À Camp-Perrin, le silence laissé par la mort de deux jeunes femmes continue de peser lourd. Dans la nuit du 6 au 7 décembre 2025, Gaspard Valentina et Gaspard Velenda ont été tuées par balles à leur domicile, dans un acte d’une brutalité qui a profondément marqué la commune et ses environs.
Quelques jours plus tard, la Police nationale d’Haïti annonce l’interpellation de huit personnes dans le cadre de l’enquête. Une avancée, certes, mais qui ne suffit pas encore à apaiser les familles endeuillées ni une population sous le choc. Les autorités indiquent que les investigations se poursuivent afin de faire toute la lumière sur ce crime et d’identifier d’éventuels autres complices.
Le drame a eu lieu dans un espace censé être le plus sûr : le domicile familial. Cette réalité renforce le sentiment de vulnérabilité ressenti par de nombreux habitants, qui s’interrogent sur leur propre sécurité dans un contexte national déjà fragilisé.
À Camp-Perrin, comme dans bien d’autres communes du pays, la douleur se mêle à l’attente.
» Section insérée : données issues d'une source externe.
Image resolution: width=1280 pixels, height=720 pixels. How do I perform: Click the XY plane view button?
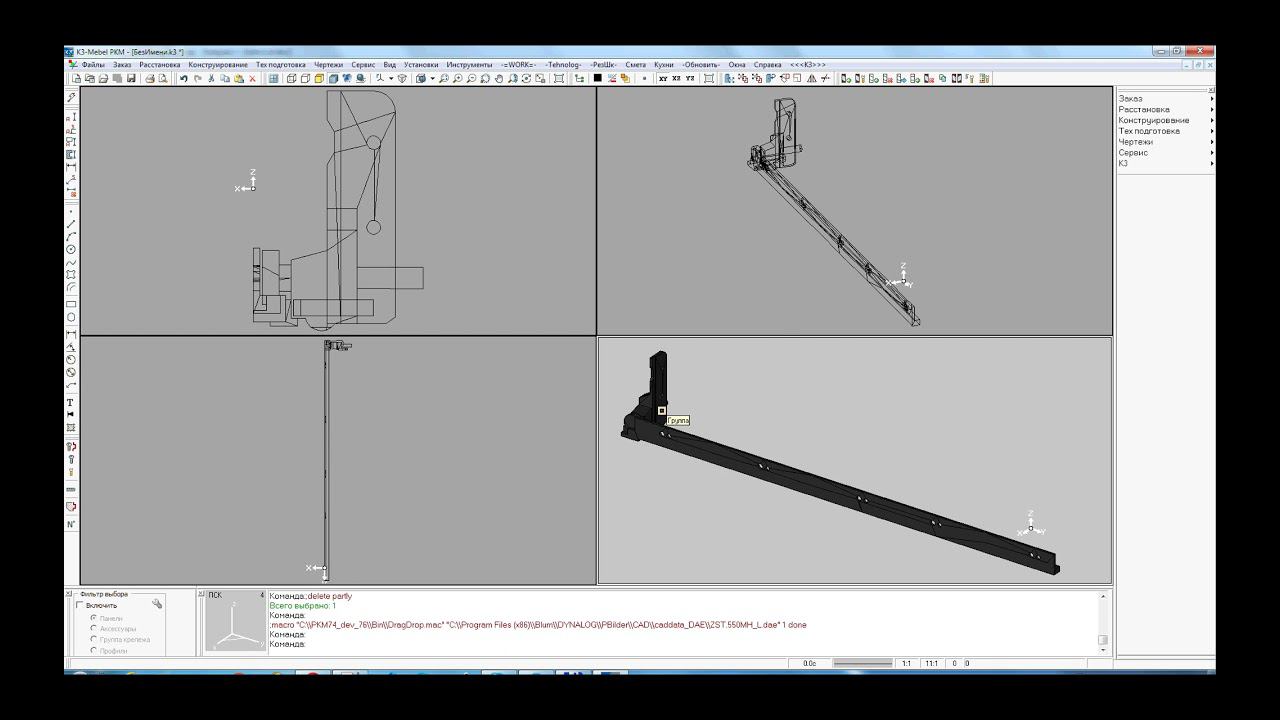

L’attente d’une justice rendue sans précipitation mais sans complaisance. L’attente aussi de réponses claires, capables de redonner un minimum de confiance dans les institutions chargées de protéger les citoyens.
Pour l’heure, la mémoire de Gaspard Valentina et Gaspard Velenda demeure au cœur des préoccupations, rappelant que derrière chaque statistique se cachent des vies, des familles et une communauté meurtrie.